DEPARTMENT_POM ->TEAM_POM -> PROJECT_POM -> MODULE_POM
is more interesting but probably not that hard to manage.

DEPARTMENT_POM ->TEAM_POM is a small list.
You want to eliminate duplicate sub-trees.

Just a suggestion for a non-maven solution. That is one of the advantages of using XML in the POM, You are not restricted to using the application for which the files are designed.
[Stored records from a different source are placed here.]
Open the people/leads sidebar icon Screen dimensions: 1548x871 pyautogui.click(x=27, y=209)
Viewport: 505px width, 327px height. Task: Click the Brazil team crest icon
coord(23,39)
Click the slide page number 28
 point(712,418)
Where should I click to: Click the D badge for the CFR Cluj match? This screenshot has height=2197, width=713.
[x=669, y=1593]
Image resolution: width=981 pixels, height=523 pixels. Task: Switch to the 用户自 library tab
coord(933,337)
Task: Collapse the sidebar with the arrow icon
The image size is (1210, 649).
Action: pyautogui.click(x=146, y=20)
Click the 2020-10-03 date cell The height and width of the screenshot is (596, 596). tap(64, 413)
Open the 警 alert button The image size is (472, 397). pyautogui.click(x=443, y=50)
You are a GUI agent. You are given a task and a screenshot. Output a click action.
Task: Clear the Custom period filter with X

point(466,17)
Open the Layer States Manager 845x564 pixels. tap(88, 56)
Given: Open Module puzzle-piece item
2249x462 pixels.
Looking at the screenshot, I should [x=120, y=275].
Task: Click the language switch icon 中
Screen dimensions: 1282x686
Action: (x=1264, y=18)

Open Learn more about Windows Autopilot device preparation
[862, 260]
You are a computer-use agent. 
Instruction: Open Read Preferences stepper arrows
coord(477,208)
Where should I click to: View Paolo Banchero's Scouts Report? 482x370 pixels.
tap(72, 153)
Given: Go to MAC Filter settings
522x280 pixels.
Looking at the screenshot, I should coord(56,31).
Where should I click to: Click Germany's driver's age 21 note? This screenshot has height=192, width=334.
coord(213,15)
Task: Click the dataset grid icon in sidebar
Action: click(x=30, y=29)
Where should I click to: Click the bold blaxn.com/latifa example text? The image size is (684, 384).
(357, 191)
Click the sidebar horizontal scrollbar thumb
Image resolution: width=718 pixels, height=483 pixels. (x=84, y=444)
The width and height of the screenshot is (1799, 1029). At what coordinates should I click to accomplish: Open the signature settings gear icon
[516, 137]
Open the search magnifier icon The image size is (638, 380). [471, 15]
There are lots of XML tools - both low level and high level that can be applied.

Ron


On 20/06/2014 11:55 AM, Mirko Friedenhagen wrote:
Ron,

* finding all POMs is not that simple in our case as we have at least
20 SVN repositories with multiple projects and about 100 git
repositories.
* POMs are XML but a lot of projects have at least DEPARTMENT_POM ->
TEAM_POM -> PROJECT_POM -> MODULE_POM relations, so we have to lookup
stuff in Artifactory anyway.
* I think I will implement a goal `display-ancestors` in the
versions-maven-plugin :-).

Regards
Mirko


Regards Mirko
--
http://illegalstateexception.blogspot.com/
https://github.com/mfriedenhagen/ (http://osrc.dfm.io/mfriedenhagen)
https://bitbucket.org/mfriedenhagen/


On Fri, Jun 20, 2014 at 4:22 PM, Ron Wheeler
<rwhee...@artifact-software.com> wrote:
Good description of the use case that helps.
You are not very explicit about how you identify the projects to be checked
or where (SCM, staging folder) you want to find them.

Just a thought:
Couldn't this be accomplished with a batch job that used XSLT or a simple
Java program with an XML parser to check POMs for outdated references?
POMs are just XML with a pretty simple structure.
They always have the same name so finding them in the project is not hard.
You are always looking down the same XPATH(s?) for the version and you know
which one is right.

Is there some magic that Maven includes that is needed here?

Ron


On 20/06/2014 8:09 AM, Mirko Friedenhagen wrote:
Hello,

does anybody know of a plugin which shows the GAV coordinates of the
parents of a given project recursively? Or is there any feasible
plugin where I could contribute with a goal?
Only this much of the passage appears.